Authors: Guillermo Estrada-Rivera*, Naropa University
Topics: Urban and Regional Planning, Religion
Keywords: Urban Studies, Buddhism, Mandala, Gentrification, Topophilia, Buddhist Studies
Session Type: Paper
Start / End Time: 3:20 PM / 5:00 PM
Room: Studio 9, Marriott, 2nd Floor
Presentation File: No File Uploaded
This research parts from the premise that aspects from "Urban" and "Buddhist Studies" can inform each other. The intention of creating functional systems within cities points to a goal of connection and efficiency. This interconnection can be studied from the Buddhist perspective using the "mandala principle". The mandala is usually recognized as a symbol that recreates cosmological and ecological systems within Buddhist and Hindu cultures. These symbols point towards an idea of synchronicity that can be used to work with city management. The methodology of this research is based on the integration of social and religious commentary with qualitative sources. This multidisciplinary approach explores subjects that relate to concepts specifically associated with the "Tibetan Mahayana Buddhism". The mandala principle is used as a lens to study the emergence of a city and its functional development in relation to the human perception of it.

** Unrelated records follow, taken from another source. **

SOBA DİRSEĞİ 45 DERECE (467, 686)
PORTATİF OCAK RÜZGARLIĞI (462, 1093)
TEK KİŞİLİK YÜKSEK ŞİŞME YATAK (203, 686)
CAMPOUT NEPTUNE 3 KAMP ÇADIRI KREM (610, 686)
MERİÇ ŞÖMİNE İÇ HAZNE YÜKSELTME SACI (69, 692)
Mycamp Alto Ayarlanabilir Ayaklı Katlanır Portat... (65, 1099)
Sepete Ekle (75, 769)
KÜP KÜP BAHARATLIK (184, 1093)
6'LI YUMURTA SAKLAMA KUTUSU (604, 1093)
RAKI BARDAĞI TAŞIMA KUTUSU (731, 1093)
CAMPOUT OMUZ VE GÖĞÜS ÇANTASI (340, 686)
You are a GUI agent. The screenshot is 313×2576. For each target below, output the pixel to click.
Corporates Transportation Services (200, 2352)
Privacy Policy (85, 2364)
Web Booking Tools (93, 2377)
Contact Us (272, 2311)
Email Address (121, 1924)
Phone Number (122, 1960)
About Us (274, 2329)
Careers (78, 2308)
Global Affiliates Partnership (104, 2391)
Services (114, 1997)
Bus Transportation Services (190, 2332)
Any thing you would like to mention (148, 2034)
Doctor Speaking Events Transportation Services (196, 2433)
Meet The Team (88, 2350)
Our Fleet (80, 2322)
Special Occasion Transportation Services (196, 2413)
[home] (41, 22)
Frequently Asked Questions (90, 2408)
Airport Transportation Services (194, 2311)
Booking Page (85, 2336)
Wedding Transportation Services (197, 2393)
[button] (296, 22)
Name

The integration of the mandala in Urban Studies is possible through "Yi-Fu Tuan's" concept of "Topophilia". This concept of topophilia relates to the emotional value and the perception of space; a perception that varies with instances of "gentrification" and "urban revitalization". The inclusion of the Buddhist mandala provides a different vocabulary and perspective on how the development of urban spaces can be perceived and how that perception can be transformed. The research concludes with a suggested new perspective on how to approach city planning based on a horizontal or flat model inspired by the mandala instead of a hierarchical one.